─── Source material ───
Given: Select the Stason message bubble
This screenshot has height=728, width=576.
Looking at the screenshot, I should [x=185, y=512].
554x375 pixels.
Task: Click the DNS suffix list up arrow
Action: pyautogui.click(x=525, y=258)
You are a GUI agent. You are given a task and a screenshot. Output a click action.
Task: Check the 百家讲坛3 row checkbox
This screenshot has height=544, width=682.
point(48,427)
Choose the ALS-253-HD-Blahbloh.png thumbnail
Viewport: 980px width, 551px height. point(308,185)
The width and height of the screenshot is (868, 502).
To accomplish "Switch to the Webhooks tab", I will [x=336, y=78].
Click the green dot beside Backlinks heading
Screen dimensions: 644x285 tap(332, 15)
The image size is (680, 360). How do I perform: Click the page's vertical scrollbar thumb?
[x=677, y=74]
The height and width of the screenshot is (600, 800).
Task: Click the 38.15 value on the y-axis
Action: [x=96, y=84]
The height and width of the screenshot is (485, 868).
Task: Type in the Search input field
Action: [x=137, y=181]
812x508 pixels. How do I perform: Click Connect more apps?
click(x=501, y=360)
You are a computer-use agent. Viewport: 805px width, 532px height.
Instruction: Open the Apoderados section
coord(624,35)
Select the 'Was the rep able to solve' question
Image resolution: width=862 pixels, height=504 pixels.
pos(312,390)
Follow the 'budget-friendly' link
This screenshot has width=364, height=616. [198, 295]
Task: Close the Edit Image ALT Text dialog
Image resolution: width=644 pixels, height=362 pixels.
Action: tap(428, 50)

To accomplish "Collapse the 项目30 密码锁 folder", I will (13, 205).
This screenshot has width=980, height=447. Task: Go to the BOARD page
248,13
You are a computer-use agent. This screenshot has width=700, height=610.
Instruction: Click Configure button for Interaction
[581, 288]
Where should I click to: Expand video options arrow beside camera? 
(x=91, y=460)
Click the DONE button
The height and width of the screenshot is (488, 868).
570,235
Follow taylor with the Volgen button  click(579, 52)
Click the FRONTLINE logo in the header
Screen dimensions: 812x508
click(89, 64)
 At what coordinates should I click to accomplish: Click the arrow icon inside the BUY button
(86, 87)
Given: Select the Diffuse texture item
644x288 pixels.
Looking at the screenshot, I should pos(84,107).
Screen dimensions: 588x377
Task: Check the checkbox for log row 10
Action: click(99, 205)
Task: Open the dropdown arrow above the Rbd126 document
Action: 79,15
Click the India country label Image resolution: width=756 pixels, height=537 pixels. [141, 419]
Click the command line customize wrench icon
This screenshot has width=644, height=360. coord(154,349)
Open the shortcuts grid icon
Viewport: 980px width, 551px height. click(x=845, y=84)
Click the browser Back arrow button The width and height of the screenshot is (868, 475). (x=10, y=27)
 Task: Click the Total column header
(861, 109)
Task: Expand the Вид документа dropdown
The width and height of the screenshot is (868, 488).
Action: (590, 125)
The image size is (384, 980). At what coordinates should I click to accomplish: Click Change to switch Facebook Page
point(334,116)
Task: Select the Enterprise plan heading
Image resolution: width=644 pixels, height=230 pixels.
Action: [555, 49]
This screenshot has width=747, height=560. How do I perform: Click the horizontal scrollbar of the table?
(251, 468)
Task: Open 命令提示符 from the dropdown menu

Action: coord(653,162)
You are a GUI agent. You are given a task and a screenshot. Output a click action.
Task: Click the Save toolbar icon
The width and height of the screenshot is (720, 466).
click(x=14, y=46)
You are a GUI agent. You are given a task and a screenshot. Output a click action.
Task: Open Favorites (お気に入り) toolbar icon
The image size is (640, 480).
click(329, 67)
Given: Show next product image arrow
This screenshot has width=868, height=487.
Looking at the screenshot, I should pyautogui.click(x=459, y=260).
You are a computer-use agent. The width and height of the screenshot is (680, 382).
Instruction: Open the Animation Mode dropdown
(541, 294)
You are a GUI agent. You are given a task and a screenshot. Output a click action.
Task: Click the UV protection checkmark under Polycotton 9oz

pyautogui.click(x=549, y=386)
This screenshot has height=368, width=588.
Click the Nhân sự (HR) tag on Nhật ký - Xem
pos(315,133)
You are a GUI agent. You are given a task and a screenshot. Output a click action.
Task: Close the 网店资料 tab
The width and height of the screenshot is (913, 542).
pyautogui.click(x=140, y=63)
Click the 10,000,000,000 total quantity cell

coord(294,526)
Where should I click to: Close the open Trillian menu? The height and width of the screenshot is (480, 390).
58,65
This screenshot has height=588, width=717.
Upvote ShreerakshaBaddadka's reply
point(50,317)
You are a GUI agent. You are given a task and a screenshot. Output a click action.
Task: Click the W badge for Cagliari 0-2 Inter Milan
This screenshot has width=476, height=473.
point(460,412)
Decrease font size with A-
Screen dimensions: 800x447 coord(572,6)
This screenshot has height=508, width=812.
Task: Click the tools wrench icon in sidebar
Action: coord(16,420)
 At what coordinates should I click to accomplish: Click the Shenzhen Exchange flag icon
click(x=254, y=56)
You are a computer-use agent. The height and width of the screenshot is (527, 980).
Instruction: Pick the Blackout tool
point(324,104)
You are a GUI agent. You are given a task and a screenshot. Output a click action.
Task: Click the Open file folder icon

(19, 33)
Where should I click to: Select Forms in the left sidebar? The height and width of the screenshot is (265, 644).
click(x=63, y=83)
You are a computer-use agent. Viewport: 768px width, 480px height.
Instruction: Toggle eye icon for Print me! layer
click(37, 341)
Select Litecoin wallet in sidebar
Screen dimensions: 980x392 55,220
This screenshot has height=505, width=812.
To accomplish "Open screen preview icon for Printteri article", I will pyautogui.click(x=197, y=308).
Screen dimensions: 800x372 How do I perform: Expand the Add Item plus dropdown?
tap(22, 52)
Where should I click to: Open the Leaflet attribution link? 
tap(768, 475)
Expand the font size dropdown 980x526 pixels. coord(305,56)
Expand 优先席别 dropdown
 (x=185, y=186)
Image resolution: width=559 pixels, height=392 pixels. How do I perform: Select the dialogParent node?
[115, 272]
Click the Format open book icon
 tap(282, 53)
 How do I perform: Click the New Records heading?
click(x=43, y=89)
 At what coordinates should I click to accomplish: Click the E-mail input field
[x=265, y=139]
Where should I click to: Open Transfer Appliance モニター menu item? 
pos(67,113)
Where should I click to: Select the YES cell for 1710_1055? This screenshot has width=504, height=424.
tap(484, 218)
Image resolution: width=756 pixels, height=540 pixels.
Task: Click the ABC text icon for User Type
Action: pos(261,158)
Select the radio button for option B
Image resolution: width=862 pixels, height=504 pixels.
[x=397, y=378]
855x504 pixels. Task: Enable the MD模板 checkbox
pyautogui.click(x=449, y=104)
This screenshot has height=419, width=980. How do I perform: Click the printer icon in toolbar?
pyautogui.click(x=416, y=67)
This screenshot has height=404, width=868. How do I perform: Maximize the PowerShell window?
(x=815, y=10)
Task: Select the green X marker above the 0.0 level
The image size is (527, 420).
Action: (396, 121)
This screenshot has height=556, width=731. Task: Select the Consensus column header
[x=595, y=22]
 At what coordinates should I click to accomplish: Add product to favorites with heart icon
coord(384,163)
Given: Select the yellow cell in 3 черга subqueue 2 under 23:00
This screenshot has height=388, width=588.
───
What you have to do: The records must each be output verbatim, with nothing left out.

Output for this exercise:
Given: Select the Stason message bubble
This screenshot has height=728, width=576.
Looking at the screenshot, I should [x=185, y=512].
554x375 pixels.
Task: Click the DNS suffix list up arrow
Action: pyautogui.click(x=525, y=258)
You are a GUI agent. You are given a task and a screenshot. Output a click action.
Task: Check the 百家讲坛3 row checkbox
This screenshot has height=544, width=682.
point(48,427)
Choose the ALS-253-HD-Blahbloh.png thumbnail
Viewport: 980px width, 551px height. point(308,185)
The width and height of the screenshot is (868, 502).
To accomplish "Switch to the Webhooks tab", I will [x=336, y=78].
Click the green dot beside Backlinks heading
Screen dimensions: 644x285 tap(332, 15)
The image size is (680, 360). How do I perform: Click the page's vertical scrollbar thumb?
[x=677, y=74]
The height and width of the screenshot is (600, 800).
Task: Click the 38.15 value on the y-axis
Action: [x=96, y=84]
The height and width of the screenshot is (485, 868).
Task: Type in the Search input field
Action: [x=137, y=181]
812x508 pixels. How do I perform: Click Connect more apps?
click(x=501, y=360)
You are a computer-use agent. Viewport: 805px width, 532px height.
Instruction: Open the Apoderados section
coord(624,35)
Select the 'Was the rep able to solve' question
Image resolution: width=862 pixels, height=504 pixels.
pos(312,390)
Follow the 'budget-friendly' link
This screenshot has width=364, height=616. [198, 295]
Task: Close the Edit Image ALT Text dialog
Image resolution: width=644 pixels, height=362 pixels.
Action: tap(428, 50)

To accomplish "Collapse the 项目30 密码锁 folder", I will (13, 205).
This screenshot has width=980, height=447. Task: Go to the BOARD page
248,13
You are a computer-use agent. This screenshot has width=700, height=610.
Instruction: Click Configure button for Interaction
[581, 288]
Where should I click to: Expand video options arrow beside camera? 
(x=91, y=460)
Click the DONE button
The height and width of the screenshot is (488, 868).
570,235
Follow taylor with the Volgen button  click(579, 52)
Click the FRONTLINE logo in the header
Screen dimensions: 812x508
click(89, 64)
 At what coordinates should I click to accomplish: Click the arrow icon inside the BUY button
(86, 87)
Given: Select the Diffuse texture item
644x288 pixels.
Looking at the screenshot, I should pos(84,107).
Screen dimensions: 588x377
Task: Check the checkbox for log row 10
Action: click(99, 205)
Task: Open the dropdown arrow above the Rbd126 document
Action: 79,15
Click the India country label Image resolution: width=756 pixels, height=537 pixels. [141, 419]
Click the command line customize wrench icon
This screenshot has width=644, height=360. coord(154,349)
Open the shortcuts grid icon
Viewport: 980px width, 551px height. click(x=845, y=84)
Click the browser Back arrow button The width and height of the screenshot is (868, 475). (x=10, y=27)
 Task: Click the Total column header
(861, 109)
Task: Expand the Вид документа dropdown
The width and height of the screenshot is (868, 488).
Action: (590, 125)
The image size is (384, 980). At what coordinates should I click to accomplish: Click Change to switch Facebook Page
point(334,116)
Task: Select the Enterprise plan heading
Image resolution: width=644 pixels, height=230 pixels.
Action: [555, 49]
This screenshot has width=747, height=560. How do I perform: Click the horizontal scrollbar of the table?
(251, 468)
Task: Open 命令提示符 from the dropdown menu

Action: coord(653,162)
You are a GUI agent. You are given a task and a screenshot. Output a click action.
Task: Click the Save toolbar icon
The width and height of the screenshot is (720, 466).
click(x=14, y=46)
You are a GUI agent. You are given a task and a screenshot. Output a click action.
Task: Open Favorites (お気に入り) toolbar icon
The image size is (640, 480).
click(329, 67)
Given: Show next product image arrow
This screenshot has width=868, height=487.
Looking at the screenshot, I should pyautogui.click(x=459, y=260).
You are a computer-use agent. The width and height of the screenshot is (680, 382).
Instruction: Open the Animation Mode dropdown
(541, 294)
You are a GUI agent. You are given a task and a screenshot. Output a click action.
Task: Click the UV protection checkmark under Polycotton 9oz

pyautogui.click(x=549, y=386)
This screenshot has height=368, width=588.
Click the Nhân sự (HR) tag on Nhật ký - Xem
pos(315,133)
You are a GUI agent. You are given a task and a screenshot. Output a click action.
Task: Close the 网店资料 tab
The width and height of the screenshot is (913, 542).
pyautogui.click(x=140, y=63)
Click the 10,000,000,000 total quantity cell

coord(294,526)
Where should I click to: Close the open Trillian menu? The height and width of the screenshot is (480, 390).
58,65
This screenshot has height=588, width=717.
Upvote ShreerakshaBaddadka's reply
point(50,317)
You are a GUI agent. You are given a task and a screenshot. Output a click action.
Task: Click the W badge for Cagliari 0-2 Inter Milan
This screenshot has width=476, height=473.
point(460,412)
Decrease font size with A-
Screen dimensions: 800x447 coord(572,6)
This screenshot has height=508, width=812.
Task: Click the tools wrench icon in sidebar
Action: coord(16,420)
 At what coordinates should I click to accomplish: Click the Shenzhen Exchange flag icon
click(x=254, y=56)
You are a computer-use agent. The height and width of the screenshot is (527, 980).
Instruction: Pick the Blackout tool
point(324,104)
You are a GUI agent. You are given a task and a screenshot. Output a click action.
Task: Click the Open file folder icon

(19, 33)
Where should I click to: Select Forms in the left sidebar? The height and width of the screenshot is (265, 644).
click(x=63, y=83)
You are a computer-use agent. Viewport: 768px width, 480px height.
Instruction: Toggle eye icon for Print me! layer
click(37, 341)
Select Litecoin wallet in sidebar
Screen dimensions: 980x392 55,220
This screenshot has height=505, width=812.
To accomplish "Open screen preview icon for Printteri article", I will pyautogui.click(x=197, y=308).
Screen dimensions: 800x372 How do I perform: Expand the Add Item plus dropdown?
tap(22, 52)
Where should I click to: Open the Leaflet attribution link? 
tap(768, 475)
Expand the font size dropdown 980x526 pixels. coord(305,56)
Expand 优先席别 dropdown
 (x=185, y=186)
Image resolution: width=559 pixels, height=392 pixels. How do I perform: Select the dialogParent node?
[115, 272]
Click the Format open book icon
 tap(282, 53)
 How do I perform: Click the New Records heading?
click(x=43, y=89)
 At what coordinates should I click to accomplish: Click the E-mail input field
[x=265, y=139]
Where should I click to: Open Transfer Appliance モニター menu item? 
pos(67,113)
Where should I click to: Select the YES cell for 1710_1055? This screenshot has width=504, height=424.
tap(484, 218)
Image resolution: width=756 pixels, height=540 pixels.
Task: Click the ABC text icon for User Type
Action: pos(261,158)
Select the radio button for option B
Image resolution: width=862 pixels, height=504 pixels.
[x=397, y=378]
855x504 pixels. Task: Enable the MD模板 checkbox
pyautogui.click(x=449, y=104)
This screenshot has height=419, width=980. How do I perform: Click the printer icon in toolbar?
pyautogui.click(x=416, y=67)
This screenshot has height=404, width=868. How do I perform: Maximize the PowerShell window?
(x=815, y=10)
Task: Select the green X marker above the 0.0 level
The image size is (527, 420).
Action: (396, 121)
This screenshot has height=556, width=731. Task: Select the Consensus column header
[x=595, y=22]
 At what coordinates should I click to accomplish: Add product to favorites with heart icon
coord(384,163)
Given: Select the yellow cell in 3 черга subqueue 2 under 23:00
This screenshot has height=388, width=588.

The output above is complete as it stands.